→ EXTRACT TO READ:
*** Block opens ***

By Joshua P. Cohen
Among ten peer nations, Americans live the shortest lives and are the least healthy, despite the United States spending the most on healthcare, according to a recent Commonwealth Fund study.
The U.S. healthcare system ranks last among ten comparably wealthy, industrialized nations on important metrics, such as life expectancy, preventable deaths, access to healthcare and health equity. Yet, the U.S. spends the most of any nation examined in the study, twice the average per capita.
Conspicuously, Americans face the most barriers to obtaining affordable healthcare. This is partly due to the U.S. being the only nation in the study that does not provide universal health coverage. Twenty-five million Americans are uninsured, and tens of millions more are underinsured, meaning they have high deductibles, cost-sharing and limited affordable care options. More than 100 million Americans are saddled with medical debt. Yet the vast majority of these people have employment and health insurance.
Also, physicians and patients in the U.S. experience the greatest burdens when it comes to payment and billing. The complexity and fragmentation of the U.S. healthcare system, with its mix of public and private insurers and thousands of health plans, force healthcare providers and patients to navigate a labyrinth of coverage and cost-sharing requirements, paperwork and insurance disputes. In addition, U.S. patients are more likely to report they don’t have a regular doctor or care setting compared to residents of other countries.

*** Block closes ***

→ GIVEN DATA:

*** Block opens ***

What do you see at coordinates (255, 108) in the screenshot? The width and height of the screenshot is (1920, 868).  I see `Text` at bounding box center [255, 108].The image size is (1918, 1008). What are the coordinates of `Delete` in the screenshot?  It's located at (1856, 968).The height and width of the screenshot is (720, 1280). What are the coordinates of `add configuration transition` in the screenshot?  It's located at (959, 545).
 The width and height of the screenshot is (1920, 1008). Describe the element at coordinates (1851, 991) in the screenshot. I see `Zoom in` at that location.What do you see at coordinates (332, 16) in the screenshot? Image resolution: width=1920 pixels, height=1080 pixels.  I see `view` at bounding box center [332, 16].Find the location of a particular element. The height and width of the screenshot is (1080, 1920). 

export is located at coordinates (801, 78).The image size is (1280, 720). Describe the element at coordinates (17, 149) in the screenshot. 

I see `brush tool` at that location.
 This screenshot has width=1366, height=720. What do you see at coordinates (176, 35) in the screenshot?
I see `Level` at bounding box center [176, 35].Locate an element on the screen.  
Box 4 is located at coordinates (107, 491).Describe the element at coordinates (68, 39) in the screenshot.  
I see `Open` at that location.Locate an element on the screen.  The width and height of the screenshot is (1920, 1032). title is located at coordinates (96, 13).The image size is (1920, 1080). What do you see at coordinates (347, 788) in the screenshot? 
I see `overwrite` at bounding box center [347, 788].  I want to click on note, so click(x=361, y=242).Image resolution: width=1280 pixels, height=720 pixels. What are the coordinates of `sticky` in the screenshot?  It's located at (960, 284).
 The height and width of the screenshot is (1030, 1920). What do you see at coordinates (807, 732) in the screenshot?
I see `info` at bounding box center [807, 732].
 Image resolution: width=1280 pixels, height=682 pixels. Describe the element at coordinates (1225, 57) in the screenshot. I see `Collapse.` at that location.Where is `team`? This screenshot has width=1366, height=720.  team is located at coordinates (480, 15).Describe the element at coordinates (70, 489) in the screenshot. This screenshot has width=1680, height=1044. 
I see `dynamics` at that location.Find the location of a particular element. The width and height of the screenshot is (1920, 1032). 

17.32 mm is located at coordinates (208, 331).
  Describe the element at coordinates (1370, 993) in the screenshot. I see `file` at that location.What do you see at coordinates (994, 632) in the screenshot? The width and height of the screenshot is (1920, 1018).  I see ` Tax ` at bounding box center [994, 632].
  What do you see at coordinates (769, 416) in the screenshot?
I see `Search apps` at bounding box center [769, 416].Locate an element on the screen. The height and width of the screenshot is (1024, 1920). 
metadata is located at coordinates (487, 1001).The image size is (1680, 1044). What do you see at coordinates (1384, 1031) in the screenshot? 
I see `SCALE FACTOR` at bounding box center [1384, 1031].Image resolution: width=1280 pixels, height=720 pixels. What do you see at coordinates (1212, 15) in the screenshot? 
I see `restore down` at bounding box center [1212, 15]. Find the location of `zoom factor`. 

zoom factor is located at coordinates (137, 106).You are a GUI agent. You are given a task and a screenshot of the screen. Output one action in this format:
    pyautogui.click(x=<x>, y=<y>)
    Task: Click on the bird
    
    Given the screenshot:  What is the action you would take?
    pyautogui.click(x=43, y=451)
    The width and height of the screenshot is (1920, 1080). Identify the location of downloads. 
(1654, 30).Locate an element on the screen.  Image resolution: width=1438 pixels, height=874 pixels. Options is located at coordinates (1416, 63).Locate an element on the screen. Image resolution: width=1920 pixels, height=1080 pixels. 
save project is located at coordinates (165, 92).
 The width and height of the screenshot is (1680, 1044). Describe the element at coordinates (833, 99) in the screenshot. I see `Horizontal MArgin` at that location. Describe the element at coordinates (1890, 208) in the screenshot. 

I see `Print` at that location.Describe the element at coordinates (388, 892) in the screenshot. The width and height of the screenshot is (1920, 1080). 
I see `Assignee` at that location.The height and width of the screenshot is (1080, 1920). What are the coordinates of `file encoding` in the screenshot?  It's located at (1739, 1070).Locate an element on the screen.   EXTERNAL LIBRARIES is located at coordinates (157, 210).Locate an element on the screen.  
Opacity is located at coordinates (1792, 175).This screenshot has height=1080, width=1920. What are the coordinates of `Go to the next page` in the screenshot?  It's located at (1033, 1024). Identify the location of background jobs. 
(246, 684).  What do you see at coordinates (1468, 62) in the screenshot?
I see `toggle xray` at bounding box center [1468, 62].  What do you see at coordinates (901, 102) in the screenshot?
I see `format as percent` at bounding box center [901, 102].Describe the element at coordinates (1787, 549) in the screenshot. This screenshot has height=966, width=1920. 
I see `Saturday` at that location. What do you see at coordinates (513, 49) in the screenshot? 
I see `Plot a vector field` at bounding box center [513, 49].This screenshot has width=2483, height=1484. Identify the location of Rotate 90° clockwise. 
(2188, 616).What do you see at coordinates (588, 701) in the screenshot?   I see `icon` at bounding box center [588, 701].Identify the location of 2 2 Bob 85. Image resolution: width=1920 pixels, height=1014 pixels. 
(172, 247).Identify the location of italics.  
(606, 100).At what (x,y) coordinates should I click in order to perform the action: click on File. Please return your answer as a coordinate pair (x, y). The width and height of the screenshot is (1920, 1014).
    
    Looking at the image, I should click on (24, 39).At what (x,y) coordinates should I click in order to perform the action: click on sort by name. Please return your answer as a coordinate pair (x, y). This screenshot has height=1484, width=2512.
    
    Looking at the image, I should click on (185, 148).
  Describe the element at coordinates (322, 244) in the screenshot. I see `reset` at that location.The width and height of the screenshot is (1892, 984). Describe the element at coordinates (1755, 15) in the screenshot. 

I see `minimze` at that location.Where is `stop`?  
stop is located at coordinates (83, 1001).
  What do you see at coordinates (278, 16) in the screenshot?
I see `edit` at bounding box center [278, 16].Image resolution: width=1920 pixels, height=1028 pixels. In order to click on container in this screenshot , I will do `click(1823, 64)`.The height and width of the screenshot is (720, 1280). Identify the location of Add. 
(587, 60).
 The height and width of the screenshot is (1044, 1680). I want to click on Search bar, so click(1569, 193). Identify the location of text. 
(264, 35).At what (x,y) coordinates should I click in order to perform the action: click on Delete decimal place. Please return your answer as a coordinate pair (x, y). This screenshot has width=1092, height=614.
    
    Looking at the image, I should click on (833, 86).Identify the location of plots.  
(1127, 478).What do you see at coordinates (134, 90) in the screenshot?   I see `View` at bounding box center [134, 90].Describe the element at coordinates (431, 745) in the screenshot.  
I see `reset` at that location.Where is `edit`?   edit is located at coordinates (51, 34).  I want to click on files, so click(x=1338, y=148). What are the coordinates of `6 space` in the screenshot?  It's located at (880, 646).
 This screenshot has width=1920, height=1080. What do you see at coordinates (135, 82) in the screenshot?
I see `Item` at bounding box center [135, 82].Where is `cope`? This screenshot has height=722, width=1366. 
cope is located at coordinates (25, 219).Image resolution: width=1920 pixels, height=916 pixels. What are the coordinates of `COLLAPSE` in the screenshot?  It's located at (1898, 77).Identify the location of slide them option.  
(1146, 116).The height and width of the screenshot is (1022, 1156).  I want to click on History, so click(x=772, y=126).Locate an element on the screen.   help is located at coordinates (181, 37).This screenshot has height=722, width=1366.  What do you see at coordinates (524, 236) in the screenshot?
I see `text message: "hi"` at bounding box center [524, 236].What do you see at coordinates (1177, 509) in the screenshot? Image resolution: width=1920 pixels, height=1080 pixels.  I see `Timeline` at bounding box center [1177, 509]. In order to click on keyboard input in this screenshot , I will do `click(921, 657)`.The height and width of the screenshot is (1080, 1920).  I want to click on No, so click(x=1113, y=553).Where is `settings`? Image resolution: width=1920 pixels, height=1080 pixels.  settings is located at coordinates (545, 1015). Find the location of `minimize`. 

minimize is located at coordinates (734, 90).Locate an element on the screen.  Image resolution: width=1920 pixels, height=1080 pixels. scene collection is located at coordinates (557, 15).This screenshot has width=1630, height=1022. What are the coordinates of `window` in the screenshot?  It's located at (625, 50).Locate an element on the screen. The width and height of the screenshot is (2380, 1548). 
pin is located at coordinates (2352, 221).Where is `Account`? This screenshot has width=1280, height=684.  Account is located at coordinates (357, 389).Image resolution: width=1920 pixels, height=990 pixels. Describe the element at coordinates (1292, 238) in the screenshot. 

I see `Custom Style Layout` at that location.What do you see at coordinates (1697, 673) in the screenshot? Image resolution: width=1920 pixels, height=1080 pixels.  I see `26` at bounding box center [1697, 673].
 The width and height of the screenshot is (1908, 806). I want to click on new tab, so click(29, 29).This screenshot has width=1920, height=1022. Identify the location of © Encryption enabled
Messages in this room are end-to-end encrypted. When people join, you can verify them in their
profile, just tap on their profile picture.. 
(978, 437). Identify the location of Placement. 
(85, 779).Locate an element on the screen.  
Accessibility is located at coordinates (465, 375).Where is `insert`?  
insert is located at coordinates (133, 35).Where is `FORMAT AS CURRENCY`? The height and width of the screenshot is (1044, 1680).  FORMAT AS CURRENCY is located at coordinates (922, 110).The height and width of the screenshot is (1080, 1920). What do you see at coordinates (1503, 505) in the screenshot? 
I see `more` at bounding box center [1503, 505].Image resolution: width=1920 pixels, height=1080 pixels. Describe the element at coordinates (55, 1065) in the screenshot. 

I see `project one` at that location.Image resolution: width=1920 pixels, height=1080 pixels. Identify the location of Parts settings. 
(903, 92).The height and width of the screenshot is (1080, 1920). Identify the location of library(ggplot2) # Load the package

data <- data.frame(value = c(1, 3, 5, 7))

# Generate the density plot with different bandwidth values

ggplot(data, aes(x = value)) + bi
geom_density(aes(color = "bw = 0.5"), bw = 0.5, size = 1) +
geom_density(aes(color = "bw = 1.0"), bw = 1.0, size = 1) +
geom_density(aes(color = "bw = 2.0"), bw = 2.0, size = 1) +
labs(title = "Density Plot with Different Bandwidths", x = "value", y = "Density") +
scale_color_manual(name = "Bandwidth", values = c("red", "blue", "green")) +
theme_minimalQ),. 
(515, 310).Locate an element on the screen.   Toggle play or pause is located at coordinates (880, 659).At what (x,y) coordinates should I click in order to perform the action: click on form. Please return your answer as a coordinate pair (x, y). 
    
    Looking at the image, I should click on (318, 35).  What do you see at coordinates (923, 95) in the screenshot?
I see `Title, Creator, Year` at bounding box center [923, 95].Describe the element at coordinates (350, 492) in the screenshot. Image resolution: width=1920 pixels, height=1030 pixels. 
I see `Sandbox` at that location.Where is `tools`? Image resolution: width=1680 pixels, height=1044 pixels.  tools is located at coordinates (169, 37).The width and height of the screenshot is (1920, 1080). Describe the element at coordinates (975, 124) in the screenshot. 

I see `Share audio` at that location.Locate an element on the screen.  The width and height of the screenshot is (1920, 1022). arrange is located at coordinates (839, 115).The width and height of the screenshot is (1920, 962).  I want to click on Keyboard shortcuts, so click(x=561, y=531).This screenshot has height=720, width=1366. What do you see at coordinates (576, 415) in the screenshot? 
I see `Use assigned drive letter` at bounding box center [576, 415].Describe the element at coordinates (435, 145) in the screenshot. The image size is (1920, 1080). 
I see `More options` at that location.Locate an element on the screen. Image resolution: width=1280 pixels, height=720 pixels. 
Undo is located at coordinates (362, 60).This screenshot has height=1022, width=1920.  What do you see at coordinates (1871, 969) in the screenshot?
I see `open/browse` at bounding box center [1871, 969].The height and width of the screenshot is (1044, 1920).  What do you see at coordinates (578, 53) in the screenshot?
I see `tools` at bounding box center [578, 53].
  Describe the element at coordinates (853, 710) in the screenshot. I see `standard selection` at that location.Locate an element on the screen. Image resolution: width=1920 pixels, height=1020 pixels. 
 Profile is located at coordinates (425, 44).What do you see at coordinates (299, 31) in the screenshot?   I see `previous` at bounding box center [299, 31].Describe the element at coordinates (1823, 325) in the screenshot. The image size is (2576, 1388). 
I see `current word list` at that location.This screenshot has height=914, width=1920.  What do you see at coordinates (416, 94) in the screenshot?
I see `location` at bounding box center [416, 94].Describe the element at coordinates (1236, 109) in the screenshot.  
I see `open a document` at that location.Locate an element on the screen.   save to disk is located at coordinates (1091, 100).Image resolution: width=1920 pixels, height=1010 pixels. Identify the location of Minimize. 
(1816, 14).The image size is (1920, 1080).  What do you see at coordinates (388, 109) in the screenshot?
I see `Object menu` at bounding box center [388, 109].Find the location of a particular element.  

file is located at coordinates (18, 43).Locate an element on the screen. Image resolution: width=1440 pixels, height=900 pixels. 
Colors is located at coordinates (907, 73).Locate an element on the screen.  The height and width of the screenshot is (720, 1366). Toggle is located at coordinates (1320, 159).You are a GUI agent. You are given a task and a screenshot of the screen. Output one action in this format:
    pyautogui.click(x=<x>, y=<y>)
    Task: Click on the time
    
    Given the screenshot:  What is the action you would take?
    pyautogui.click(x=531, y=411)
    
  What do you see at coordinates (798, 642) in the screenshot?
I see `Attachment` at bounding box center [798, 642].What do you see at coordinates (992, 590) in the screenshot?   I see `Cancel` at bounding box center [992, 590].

*** Block closes ***

→ WHAT YOU WILL DO:
1. Copy the passage of the article on U.S. healthcare from "Conspicuously, Americans face" to "and health insurance.", word for word.
2. Using the article on U.S. healthcare, decide whether each statement agrees with it. Answer yes or no, and quote the deciding words.
(a) The U.S. spends twice the average per capita of the nations in the study.
(b) The study compared fifteen nations.
(c) Most Americans with medical debt are without jobs.
3. Extend the article on U.S. healthcare, picking up after its last sentence.

→ ANSWERS TO THE EXERCISE:
1.
Conspicuously, Americans face the most barriers to obtaining affordable healthcare. This is partly due to the U.S. being the only nation in the study that does not provide universal health coverage. Twenty-five million Americans are uninsured, and tens of millions more are underinsured, meaning they have high deductibles, cost-sharing and limited affordable care options. More than 100 million Americans are saddled with medical debt. Yet the vast majority of these people have employment and health insurance.

2.
(a) Yes: "the U.S. spends the most of any nation examined in the study, twice the average per capita."
(b) No: "Among ten peer nations"
(c) No: "Yet the vast majority of these people have employment and health insurance."

3.
Other countries’ healthcare systems aren’t perfect by any means. The Commonwealth Fund report points to challenges in the United Kingdom, for instance, in terms of long wait times and resource constraints due to staffing shortages and budget cuts. Also, health equity is a persistent problem in New Zealand, which ranked worse than the U.S. on that metric. And countries such as Switzerland also have a relatively high administrative burden.
The Commonwealth Fund has published similar reports in the past. And its publication series on international comparisons of healthcare system performance is not the first to show large discrepancies between the U.S. and its peers. Comparing the quality of healthcare systems with respect to key health outcomes such as quality of care and life expectancy, Peterson-KFF demonstrate in a publication posted in October 2023 how poorly the U.S. stacks up against its peers. What stands out the most is that despite allocating considerably more money per capita to healthcare than any nation with comparable gross domestic product per capita, the U.S. has a significantly lower life expectancy. The gap has widened substantially since around 2010, as the figure below shows.
The problem is not just mortality indices. Across a wide range of measures of quality of care the U.S. fares relatively poorly. The U.S. performs worse in certain treatment outcomes, such as maternal mortality; patient safety measures, such as medication or treatment errors; and patients unable to get adequate care owing to affordability issues.
Researchers published a landmark study more than a decade ago, “Shorter Lives, Poorer Health.” The results showed then, before the stagnant growth and subsequent decline in life expectancy which began around 2010, that the U.S. was stalling on population-wide health outcome advances while other countries steadily improved. As outcomes have worsened since that time, American life expectancy is now lower than that of Cuba, Lebanon and the Czech Republic.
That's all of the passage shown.